The crisis follows weeks of worsening ties between Berlusconi's party and Mr Letta's centre-left grouping.


The PDL is objecting to a planned increase in sales tax, which is part of wider government policy to reduce big public debts.


Berlusconi had already threatened to withdraw his ministers if he was expelled from the Senate for tax fraud.


The current coalition government was put together after inconclusive elections in February, and the latest developments cast a further shadow over Italy's struggling economy, the eurozone's third-largest.


It is feared that the crisis could hamper efforts to enact badly-needed reforms to tackle Italy's economic problems, including debt, recession and high youth unemployment.


The International Monetary Fund has warned that coalition tensions represent a risk to the Italian economy.


'Grave violation'

Italy is now in very uncertain political terrain, and at times like this its head of state becomes a hugely important figure, the BBC's Alan Johnston in Rome reports.

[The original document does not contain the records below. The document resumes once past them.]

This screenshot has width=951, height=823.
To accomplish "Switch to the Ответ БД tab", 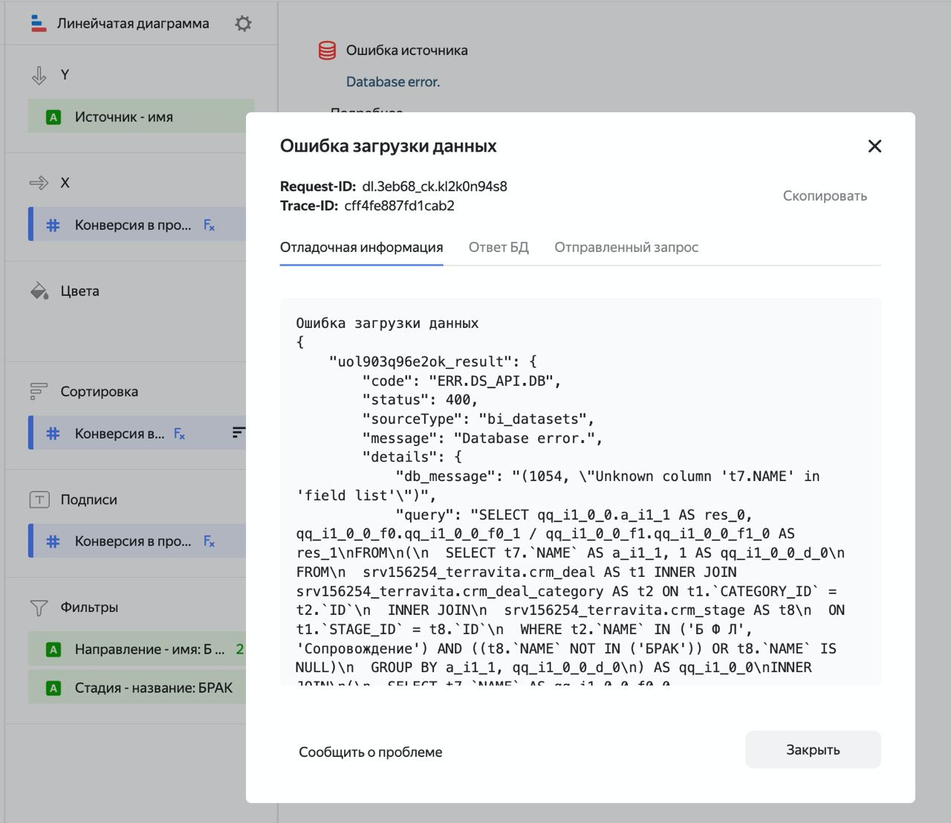I will point(499,248).
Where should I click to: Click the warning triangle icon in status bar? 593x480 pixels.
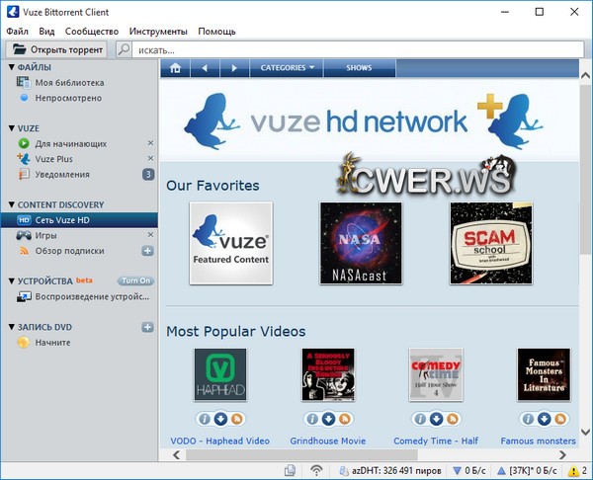571,470
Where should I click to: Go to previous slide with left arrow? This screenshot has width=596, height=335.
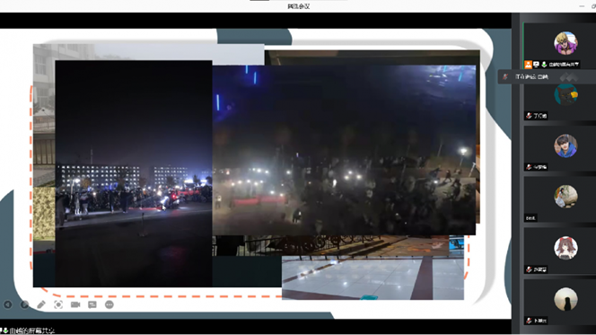(x=7, y=304)
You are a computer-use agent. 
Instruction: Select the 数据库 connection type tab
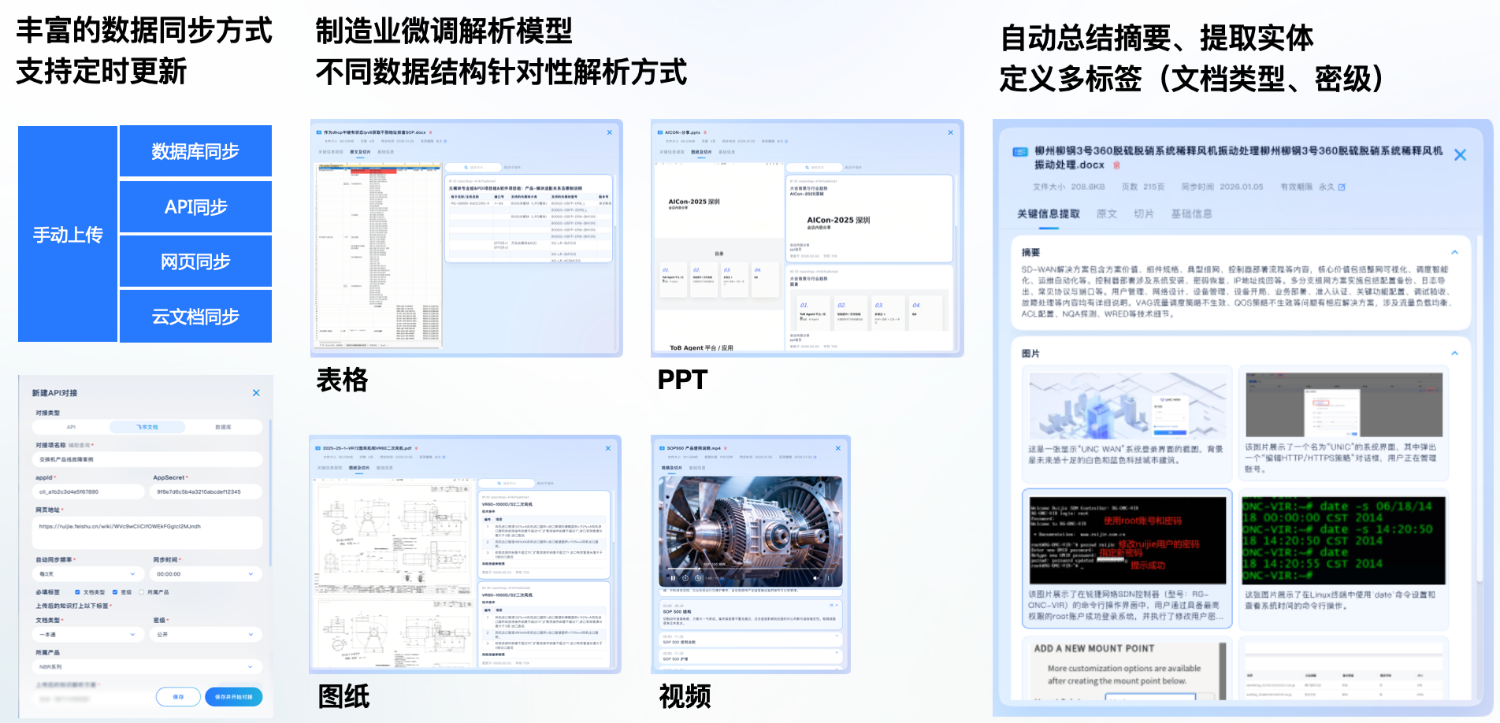[223, 427]
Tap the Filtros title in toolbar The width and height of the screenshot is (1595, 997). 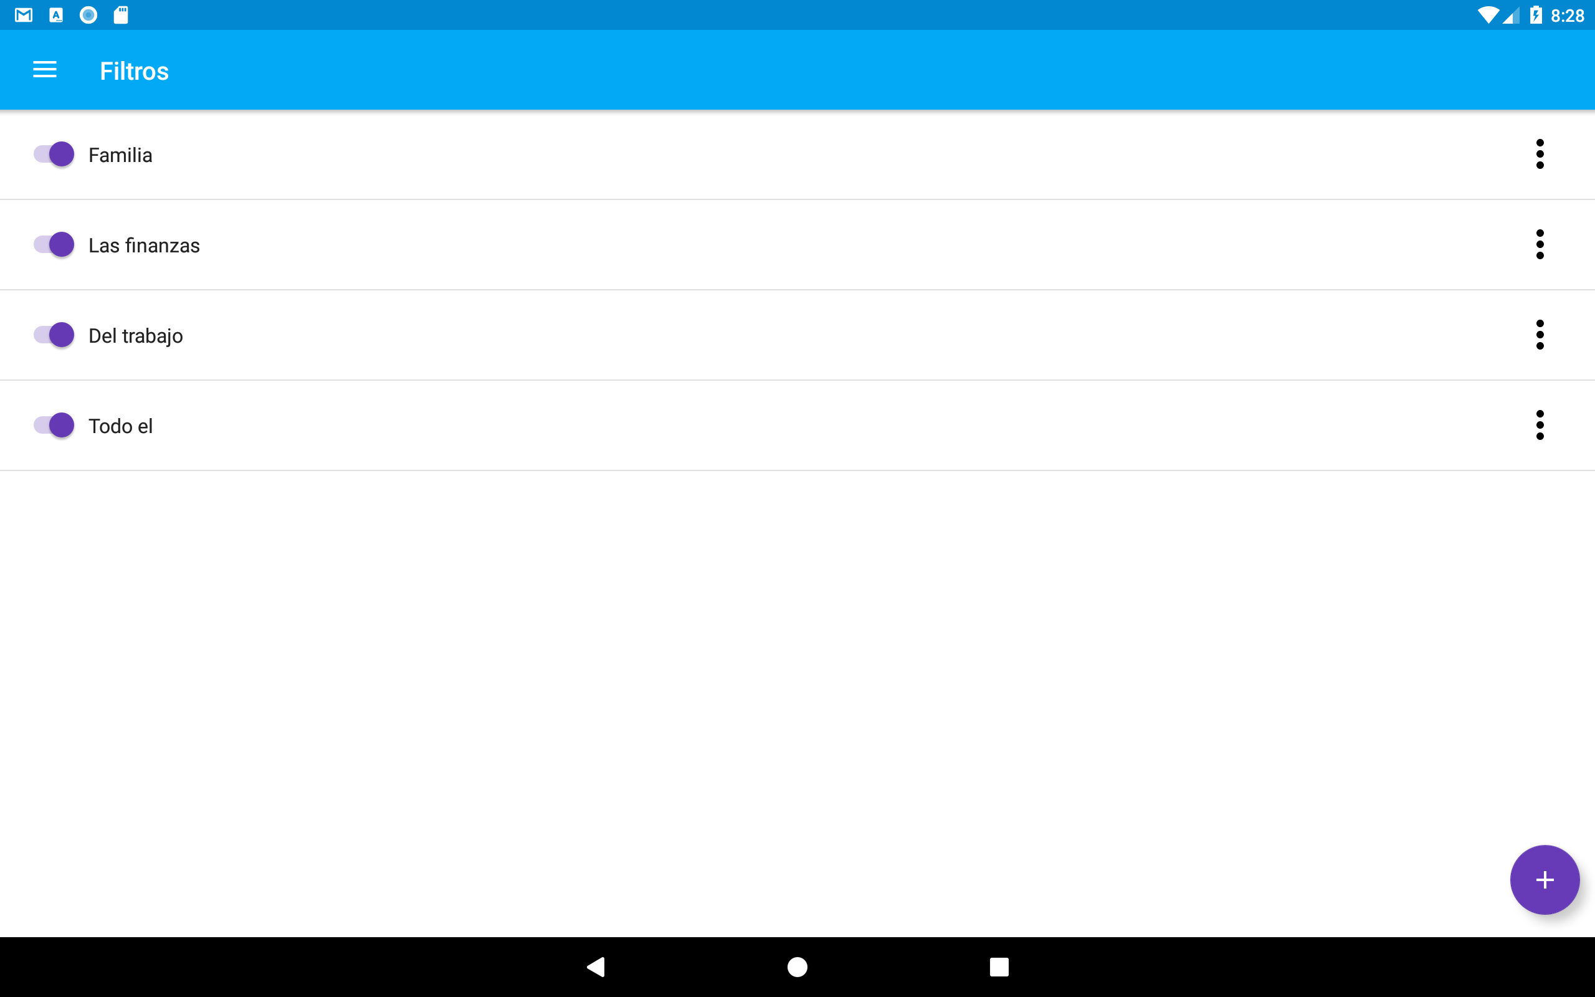pos(134,71)

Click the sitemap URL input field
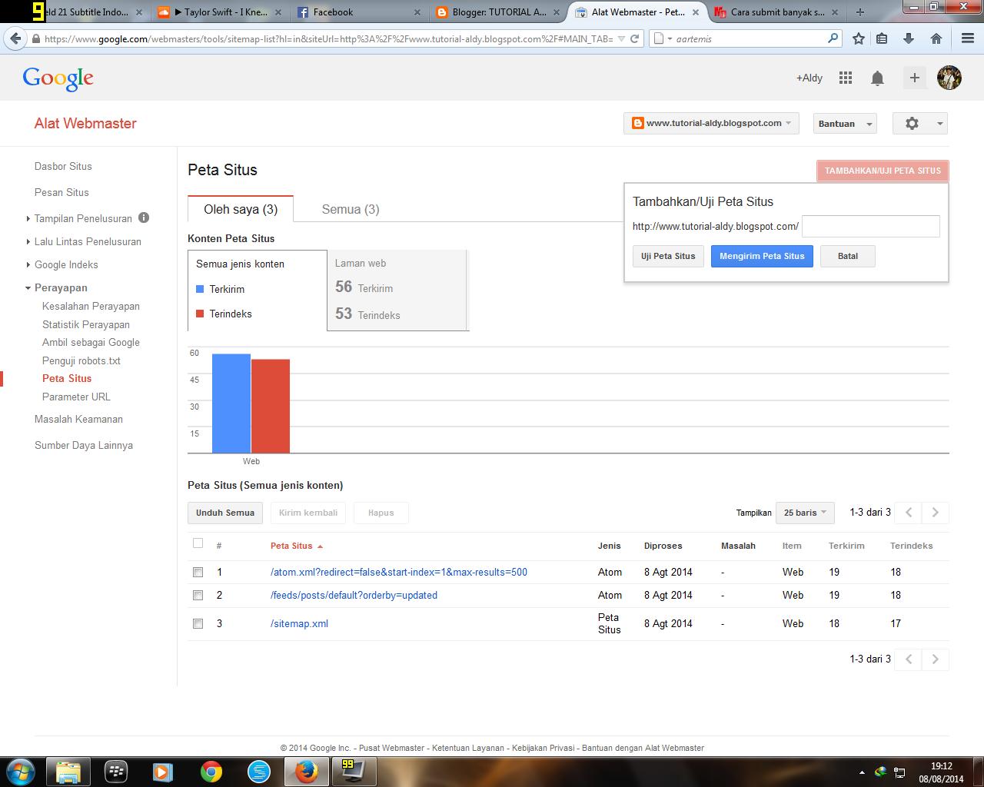pos(870,226)
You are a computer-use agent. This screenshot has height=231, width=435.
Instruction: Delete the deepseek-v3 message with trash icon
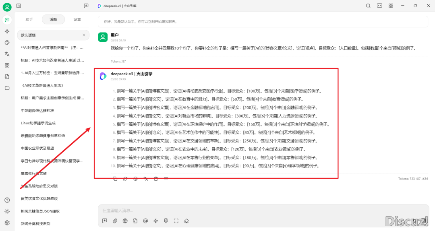(x=156, y=178)
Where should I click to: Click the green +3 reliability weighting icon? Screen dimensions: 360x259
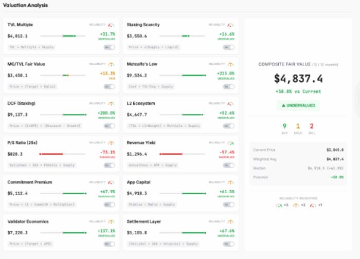279,205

Mr Letta, of the centre-left Democratic Party, warned late on Friday that he would quit unless his coalition cabinet won a confidence vote due next week.



Silvio Berlusconi's trials



  • Accused of having paid for sex with an underage prostitute and of abuse of power for asking police to release her when she was arrested for theft

  • Convicted of tax fraud in case focusing on the purchase of the TV rights to US films by his company, Mediaset

  • Acquitted in several other cases; also convicted in several, only to be cleared on appeal; others expired under statute of limitations




But Berlusconi pre-empted that, describing Mr Letta's comments as "unacceptable". He later said all five ministers of his People of Freedom (PDL) party were resigning.


However, most of the five ministers appeared to challenge the former prime minister's order to leave the coalition.


"I thoroughly understand his state of mind, but I cannot justify or share the strategy," said health minister Beatrice Lorenzin. Reforms minister Gaetano Quagliarello and transport minister Maurizio Lupi also appeared reluctant to pull out of the cabinet.


"We want to stay with Berlusconi but not his poor advisers," Mr Lupi said.


Enrico Letta had responded angrily to Saturday's resignations, accusing the PDL leader of telling Italians a "huge lie" in using the sales tax as an "alibi" for his own personal concerns.


"In parliament, everyone will have to assume responsibility for their actions before the nation."


Berlusconi's legal problems are seen as a cause of much of the tension inside the coalition.


A committee of the Senate is due to decide this week if he should be expelled after the Supreme Court recently upheld his conviction for tax fraud.


It was his first conviction to be confirmed on appeal in two decades of fighting legal cases.


Berlusconi was sentenced to a year in jail, but is expected to serve house arrest or community service because of his age.